- Source data -
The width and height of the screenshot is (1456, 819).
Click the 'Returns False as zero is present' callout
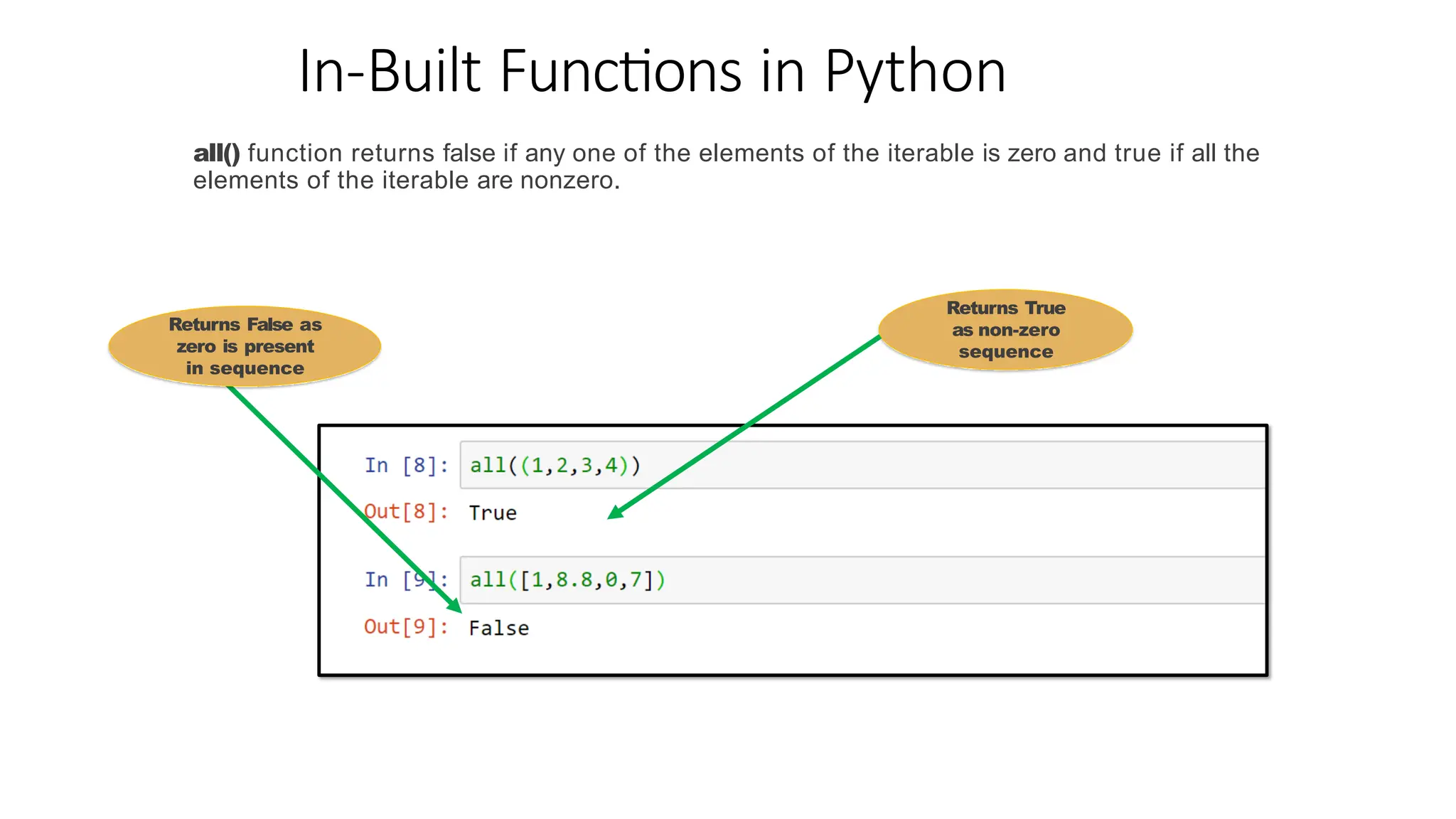[245, 346]
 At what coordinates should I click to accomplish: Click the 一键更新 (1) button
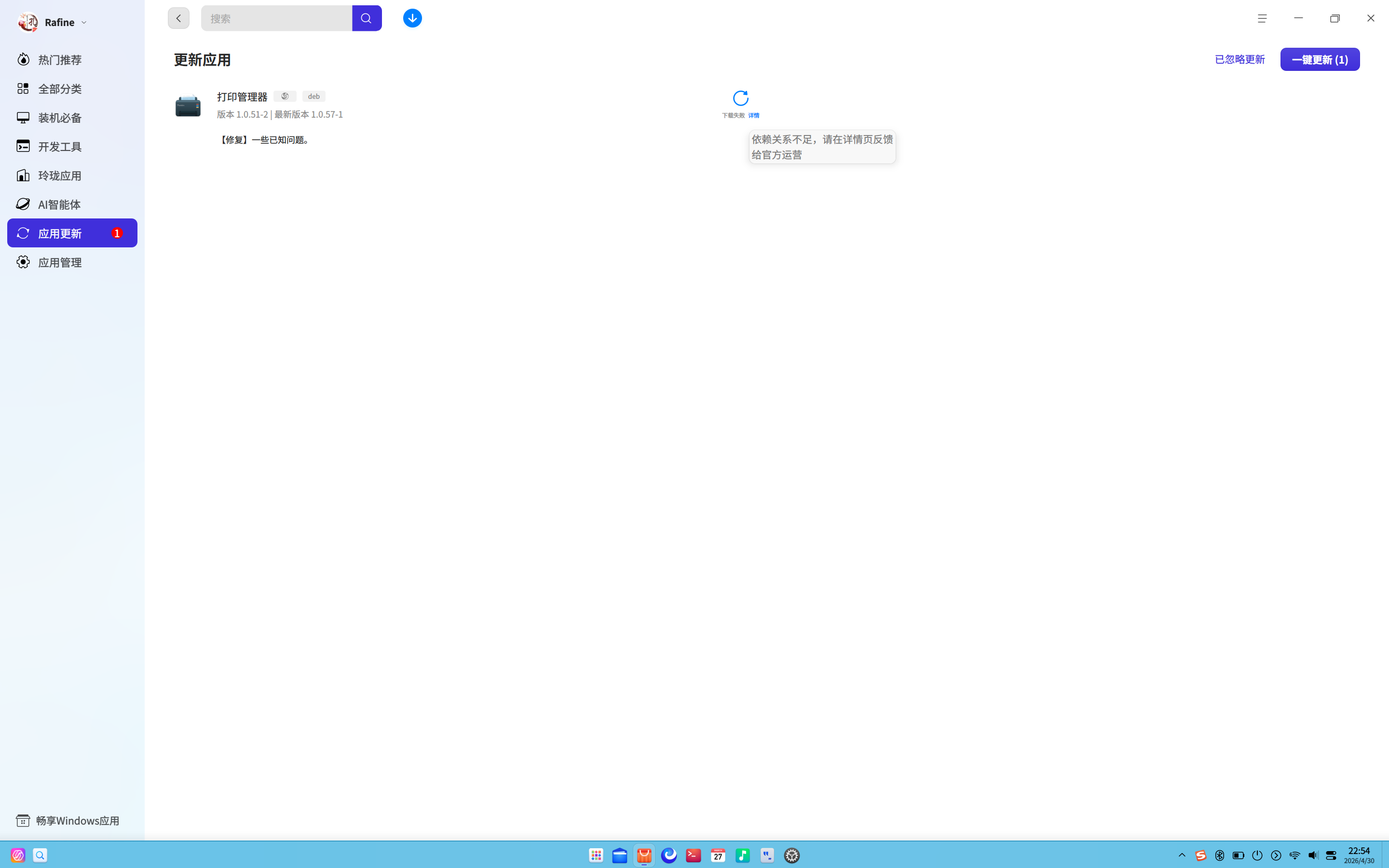1319,60
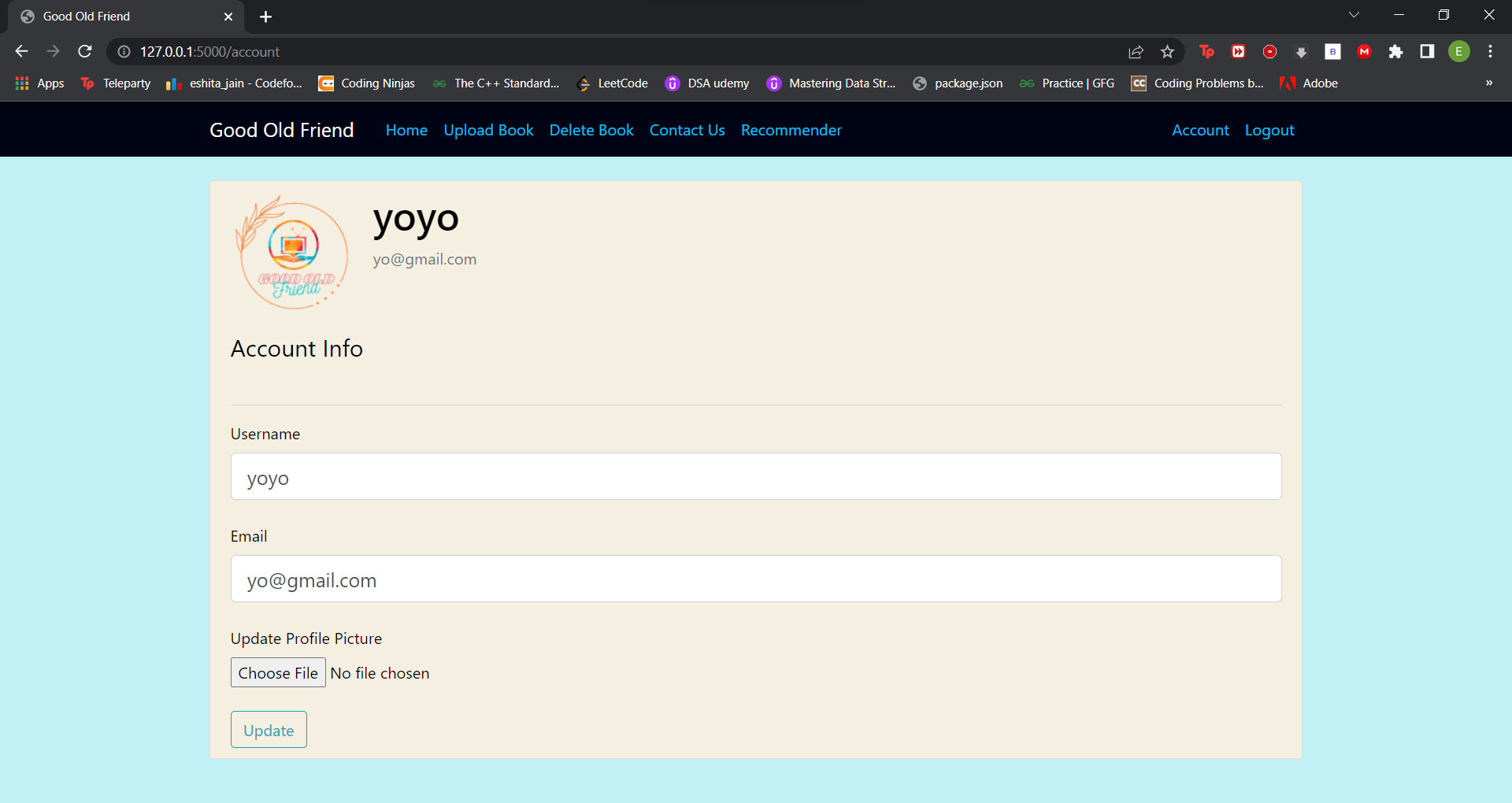Viewport: 1512px width, 803px height.
Task: Click inside the Username input field
Action: click(x=754, y=476)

- What to produce -
Set down the entries exactly as they appear, with every picture left out.

- Written answer -
The width and height of the screenshot is (1456, 819).
Click the 'Returns False as zero is present' callout
[245, 346]
 At what coordinates should I click to accomplish: Click the 一键更新 (1) button
1319,60
Viewport: 1512px width, 803px height.
Task: Click inside the Username input field
Action: click(x=754, y=476)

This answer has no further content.